- **Description of the task**:
In the sarcasm detection notebook, state what the `to_raw` step inside the `denoise` function is meant to do, according to its comment.

- **Article**:
# Sarcasm detection

Dataset original source:

- [Kaggle](https://www.kaggle.com/datasets/rmisra/news-headlines-dataset-for-sarcasm-detection)

Build a predictive model

- Compare: NB, KNN, SVM

Theorical sources

- [NB](https://en.wikipedia.org/wiki/Naive_Bayes_classifier)
- [KNN](https://www.codecademy.com/learn/introduction-to-supervised-learning-skill-path/modules/k-nearest-neighbors-skill-path/cheatsheet)
- [SVM](https://es.wikipedia.org/wiki/M%C3%A1quinas_de_vectores_de_soporte)

Sklearn algorithm references

- [Column Transformer](https://scikit-learn.org/stable/modules/generated/sklearn.compose.make_column_transformer.html)
- [One Hot Encoder](https://datagy.io/sklearn-one-hot-encode/)
- [Text feature extraction](https://scikit-learn.org/stable/modules/feature_extraction.html#text-feature-extraction)
- [NB](https://scikit-learn.org/stable/modules/naive_bayes.html)
- [KNN](https://scikit-learn.org/stable/modules/generated/sklearn.neighbors.KNeighborsClassifier.html)
- [SVM](https://scikit-learn.org/stable/modules/generated/sklearn.svm.SVC.html)

## Import data

In [None]:
import pandas as pd
import matplotlib.pyplot as plt
import seaborn as sns

In [None]:
dataset_name = 'Sarcasm_Headlines_Dataset.json'

In [None]:
df = pd.read_json(dataset_name, lines=True)
df.head()

In [None]:
df.shape

In [None]:
df.isna().sum()

## Clean headlines

In [None]:
import nltk
nltk.download('stopwords')
nltk.download('omw-1.4')
import re
from nltk.corpus import stopwords
from nltk.corpus import wordnet

In [None]:
def denoise(text):
    tokenizer = lambda text : nltk.word_tokenize(text)
    to_lower = lambda text : text.lower()
    parse_url = lambda text : re.sub('http\S+' , '' , text)
    strip = lambda text : text.strip()
    to_raw = lambda text : re.sub('[^a-z\s]', '', text)  #drop any symbol except a-z

    en_stop = set(stopwords.words('english'))
    
    ws = tokenizer(text)
    ws = [to_lower(w) for w in ws]
    ws = [parse_url(w) for w in ws]
    ws = [strip(w) for w in ws]
    ws = [to_raw(w) for w in ws]
    ws = [w for w in ws if w not in en_stop]
    ws = [w for w in ws if wordnet.synsets(w)] # known synomous of this word
    
    return ' '.join(ws).strip()
    
df['cleaned_headline'] = df['headline'].apply(denoise)

df[['headline', 'cleaned_headline']].head()

## Visualize headline tokens with WordCloud

In [None]:
from wordcloud import WordCloud 

In [None]:
non_sarcastic_headline_df = df[df['is_sarcastic'] == 0]['cleaned_headline']
sarcastic_headline_df = df[df['is_sarcastic'] == 1]['cleaned_headline']

non_sarcastic_headline_np = non_sarcastic_headline_df.values
sarcastic_headline_np = sarcastic_headline_df.values

In [None]:
text = ' '.join(non_sarcastic_headline_np)
plt.figure(figsize = (10,10))

- **Dataset extract**:
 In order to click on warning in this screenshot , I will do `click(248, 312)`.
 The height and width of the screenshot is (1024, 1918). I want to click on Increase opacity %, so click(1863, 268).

- **Reply**:
The `to_raw` step removes every character that is not a lowercase letter or whitespace, using the pattern `'[^a-z\s]'`. Its comment states the purpose: to drop any symbol except a-z.